5. On December 8, 2015, the reporting person was granted a target award of 20,485 market share units. The award vests in three equal annual installments from the grant date based on the Company's satisfaction of certain performance criteria for each of the performance periods ending November 30, 2016, 2017, 2018. The performance criteria for 2017 were met, resulting in the award of market share units being reported herein.
6. On December 8, 2016, the reporting person was granted a target award of 22,561 market share units.

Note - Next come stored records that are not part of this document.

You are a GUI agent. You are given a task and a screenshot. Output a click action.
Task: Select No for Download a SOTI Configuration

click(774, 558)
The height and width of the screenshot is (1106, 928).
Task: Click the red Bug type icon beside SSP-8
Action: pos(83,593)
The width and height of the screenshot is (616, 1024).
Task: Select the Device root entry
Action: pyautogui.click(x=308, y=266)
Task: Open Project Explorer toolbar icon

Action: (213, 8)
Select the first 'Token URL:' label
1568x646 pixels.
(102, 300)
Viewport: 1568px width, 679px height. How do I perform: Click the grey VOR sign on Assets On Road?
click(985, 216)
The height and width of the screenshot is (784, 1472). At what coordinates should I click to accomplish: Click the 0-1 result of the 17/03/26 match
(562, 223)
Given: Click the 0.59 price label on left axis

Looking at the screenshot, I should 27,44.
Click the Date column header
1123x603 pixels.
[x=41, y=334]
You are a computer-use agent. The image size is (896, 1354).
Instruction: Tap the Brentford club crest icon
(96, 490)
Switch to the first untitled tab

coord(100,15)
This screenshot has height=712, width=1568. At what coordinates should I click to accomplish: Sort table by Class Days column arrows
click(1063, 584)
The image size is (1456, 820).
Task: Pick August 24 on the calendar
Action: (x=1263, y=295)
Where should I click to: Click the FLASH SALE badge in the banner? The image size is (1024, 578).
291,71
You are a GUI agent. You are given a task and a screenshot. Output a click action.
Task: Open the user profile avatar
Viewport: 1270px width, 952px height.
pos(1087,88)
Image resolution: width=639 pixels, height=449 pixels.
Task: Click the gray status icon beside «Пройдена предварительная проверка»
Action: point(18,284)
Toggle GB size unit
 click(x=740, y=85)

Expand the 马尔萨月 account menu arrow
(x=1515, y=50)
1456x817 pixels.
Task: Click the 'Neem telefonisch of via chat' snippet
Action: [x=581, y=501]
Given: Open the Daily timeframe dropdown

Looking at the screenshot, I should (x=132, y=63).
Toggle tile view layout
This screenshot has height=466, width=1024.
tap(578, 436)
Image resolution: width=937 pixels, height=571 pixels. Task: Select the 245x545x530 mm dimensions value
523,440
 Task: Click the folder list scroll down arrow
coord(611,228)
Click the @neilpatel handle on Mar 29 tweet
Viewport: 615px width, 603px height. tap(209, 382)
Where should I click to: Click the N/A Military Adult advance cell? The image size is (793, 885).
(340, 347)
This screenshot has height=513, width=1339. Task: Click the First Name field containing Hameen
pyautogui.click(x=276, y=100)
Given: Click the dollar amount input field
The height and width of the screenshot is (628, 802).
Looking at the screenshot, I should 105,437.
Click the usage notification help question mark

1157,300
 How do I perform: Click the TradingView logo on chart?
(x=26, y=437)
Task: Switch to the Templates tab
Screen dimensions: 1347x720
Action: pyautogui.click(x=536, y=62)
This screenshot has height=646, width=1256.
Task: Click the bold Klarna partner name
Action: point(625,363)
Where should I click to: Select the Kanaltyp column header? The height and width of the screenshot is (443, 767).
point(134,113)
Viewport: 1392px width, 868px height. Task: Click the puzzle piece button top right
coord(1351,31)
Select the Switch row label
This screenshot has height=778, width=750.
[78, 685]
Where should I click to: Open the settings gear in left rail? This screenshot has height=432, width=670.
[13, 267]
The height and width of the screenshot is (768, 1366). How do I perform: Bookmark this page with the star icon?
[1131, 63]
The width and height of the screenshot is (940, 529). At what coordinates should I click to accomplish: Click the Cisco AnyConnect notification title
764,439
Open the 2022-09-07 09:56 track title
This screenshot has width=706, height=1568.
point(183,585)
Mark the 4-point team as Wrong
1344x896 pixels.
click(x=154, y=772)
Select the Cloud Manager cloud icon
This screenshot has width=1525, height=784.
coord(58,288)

The award vests in three equal annual installments from the grant date based on the Company's satisfaction of certain performance criteria for each of the performance periods ending November 30, 2017, 2018, 2019. The performance criteria for 2017 were met, resulting in the award of market share units being reported herein.
7. Each earned performance share unit represents a right to receive one share of Fair Isaac common stock contingent upon continued employment.
8. The performance share units vest in three equal annual installments commencing on this date and one share will be delivered to the reporting person for each vested unit as soon as practicable thereafter.
9. Each restricted stock unit represents a right to receive one share of Fair Isaac common stock contingent upon continued employment.
10. The restricted stock units vest in four equal annual installments commencing on this date and vested shares will be delivered to the reporting person as soon as practicable thereafter.
Remarks:
/s/Nancy E. Fraser, Attorney-in-fact 12/11/2017
** Signature of Reporting Person Date
Reminder: Report on a separate line for each class of securities beneficially owned directly or indirectly.
* If the form is filed by more than one reporting person, see Instruction 4 (b)(v).